Claremont Lincoln University
- Motto: Socially Conscious Education
- Type: Private online university
- Established: 2011; 15 years ago
- Accreditation: WSCUC
- Affiliations: NAICU; AICCU;
- President: Lynn Priddy
- Location: Claremont, California, United States
- Campus: Online;
- Colors: Green and blue
- Website: www.claremontlincoln.edu

= Claremont Lincoln University =

American online graduate university

Claremont Lincoln University (CLU) is a private, non-profit online university in Claremont, California.

== History ==
In March 2008, the board of trustees at Claremont School of Theology voted to establish a university focused on interfaith dialogue. The purpose of the "University Project" was to create an educational environment in which representatives of the world's religions could study together and address key social problems – including religious violence. The Claremont School of Theology board incorporated the university in January 2010. The name of the university was revealed on May 16, 2011, and classes launched in fall 2011. The founding president was Jerry D. Campbell.

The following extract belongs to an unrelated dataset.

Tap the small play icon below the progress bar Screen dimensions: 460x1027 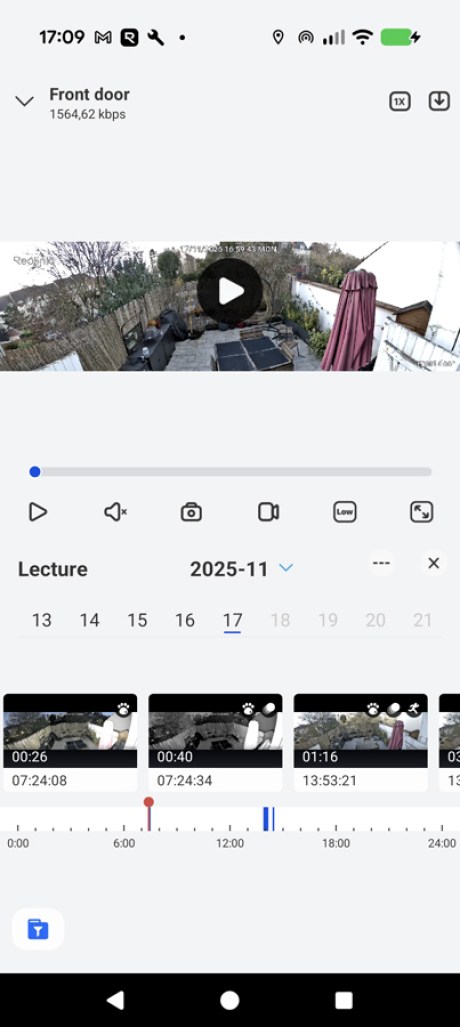pos(38,512)
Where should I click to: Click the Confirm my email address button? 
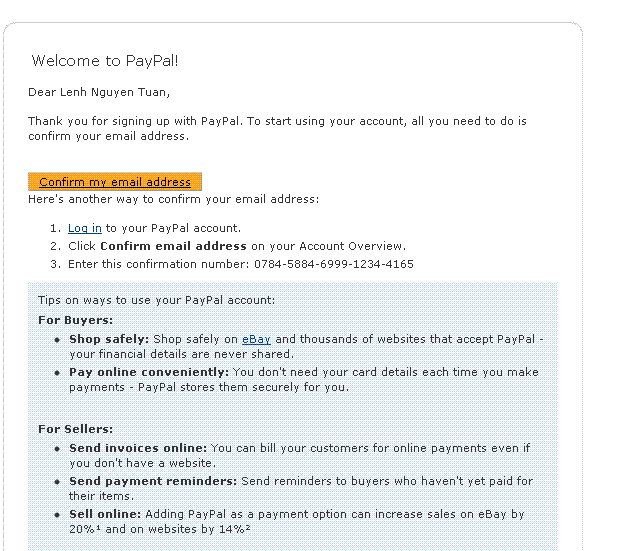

In spring 2014, the university decided to shift beyond its original inter-religious focus. It began creating educational programs and degrees that built on its commitment to its core tenets of fostering collaboration, civil dialogue, and addressing key social problems, but did not depend on faith, spirituality, or religion to achieve. As a result, Claremont Lincoln and Claremont School of Theology decided to separate and students whose programs were discontinued by Claremont Lincoln were offered admission to Claremont School of Theology where they were able to complete their degrees. Claremont Lincoln then began to work toward independent accreditation which it achieved in 2016.

In 2021, CLU appointed Lynn Priddy president of the university. Priddy succeeded Tony Digiovanni, who had been president since 2019.

== Socially conscious education ==
Claremont Lincoln University's slogan is "socially conscious education." The university develops curriculum that builds on the fundamentals of "Claremont core," a set of skills and practices that the university believes students should have after graduation: mindfulness, dialog, collaboration, and change. In addition to the core, the university aligns its degree programs with socially conscious post-graduate goals.

In 2020, Claremont Lincoln University and the Lincoln Institute of Land Policy (LILP) announced a partnership to advance its Masters in Public Administration (MPA) program. The partnership included $100,000 in scholarships/fellowships for incoming students in the masters program to offset the cost of tuition. LILP president and CEO George W. "Mac" McCarthy stated: "We are inspired by the passion of our future leaders, and believe an MPA degree from Claremont Lincoln University will empower them to effectively address challenges such as social inequity, fiscal stress, and climate change in their communities."

In response to a combination of global social and economic challenges (including the COVID-19 pandemic and rising student loan debts for college degrees), the university announced in 2021 that it would be reducing the cost of its tuition for students by 21%. The tuition reduction was meant to ensure that the university demonstrated its commitment to "more affordable, inclusive and accessible" degree programs.

==Academic programs==
Claremont Lincoln University is accredited by the WASC Senior College and University Commission (WSCUC) to offer the Master of Arts.